◆ **GIVEN TASK 1**
In the Reds blog post, which player left the game in New York with back spasms?
◆ **GIVEN TASK 2**
Extend the Reds blog post, picking up after its final sentence.

◆ **SOURCE EXTRACT**
↓

Send This To Dusty and Walt

From Keith Olberman’s MLBlog “Baseball Nerd

However, Reds’ manager Dusty Baker, sounding exactly like the kind of skippers in Atlanta who limited him to spot work for his first four years, seems totally unimpressed with the prospects of either Stubbs or Haisley, dismissing their performances as just numbers. While an outfield of Nix and Gomes in left, Willy Taveras in center, and Chris Dickerson (who left today’s game in New York with back spasms) may seem appealing to Dusty, it would probably assure the Reds of sinking into the basement in the NL Central.

I hate Dusty Baker.  It is high time for Walt to set him straight and be more active in roster management and who will be in the lineup.   However, given that Walt did not make a move for many days (if I remember correctly it was 10) when Alex Gonzalez got hurt, I don’t have much confidence in the Reds’ GM either.

↑

◆ **SUPPLIED MATERIAL**
↓

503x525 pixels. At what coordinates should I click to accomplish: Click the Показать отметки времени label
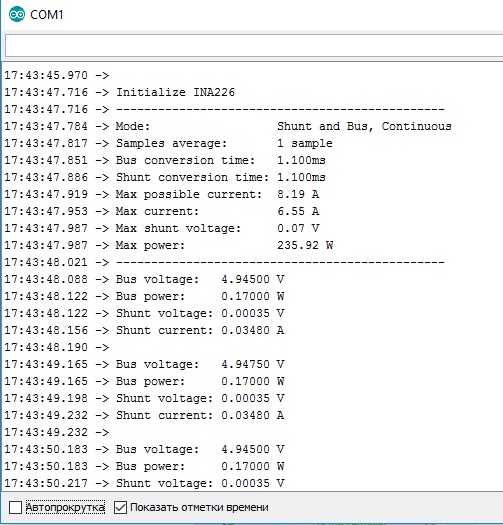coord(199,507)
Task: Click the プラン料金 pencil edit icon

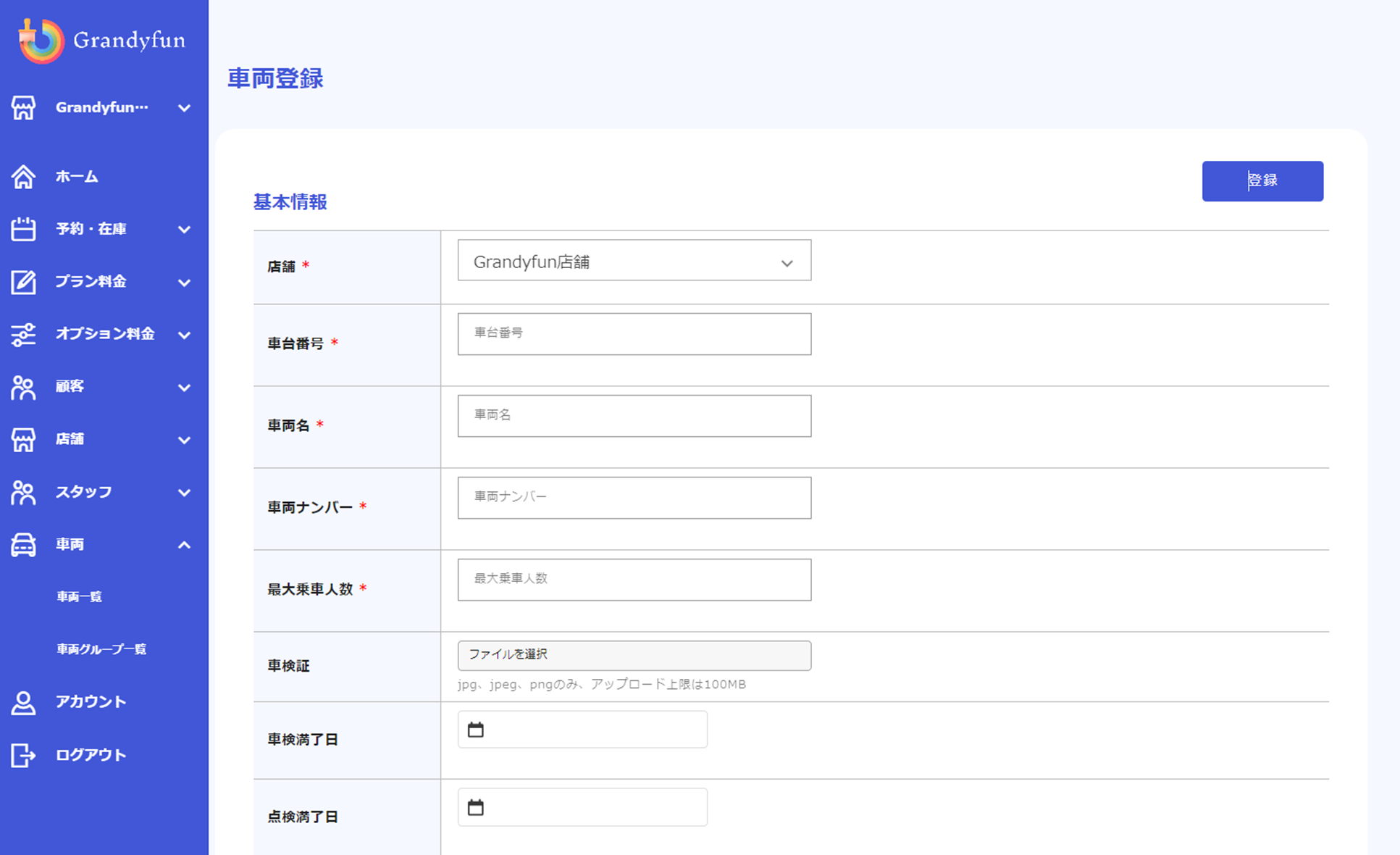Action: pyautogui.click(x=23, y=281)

↑

◆ **EXERCISE RESPONSE 1**
Chris Dickerson

◆ **EXERCISE RESPONSE 2**
Perhaps Walt is as clueless as Dusty or he simply refuses to take charge leaving the entire team twisting in the wind.  It is a shame that this team and the fans have to suffer because of the lack of organizational leadership.

Sic Semper Tyrannis

Although Sunday’s loss wasn’t totally his fault, Mike Lincoln is a complete waste of a roster spot and money that should have been spent elsewhere.

The Reds had plenty of opportunities and it should have never come down to a first pitch in the 14th inning to a batter that was 0-5 on the day, but these are the types of losses that tell me the Reds have not yet arrived.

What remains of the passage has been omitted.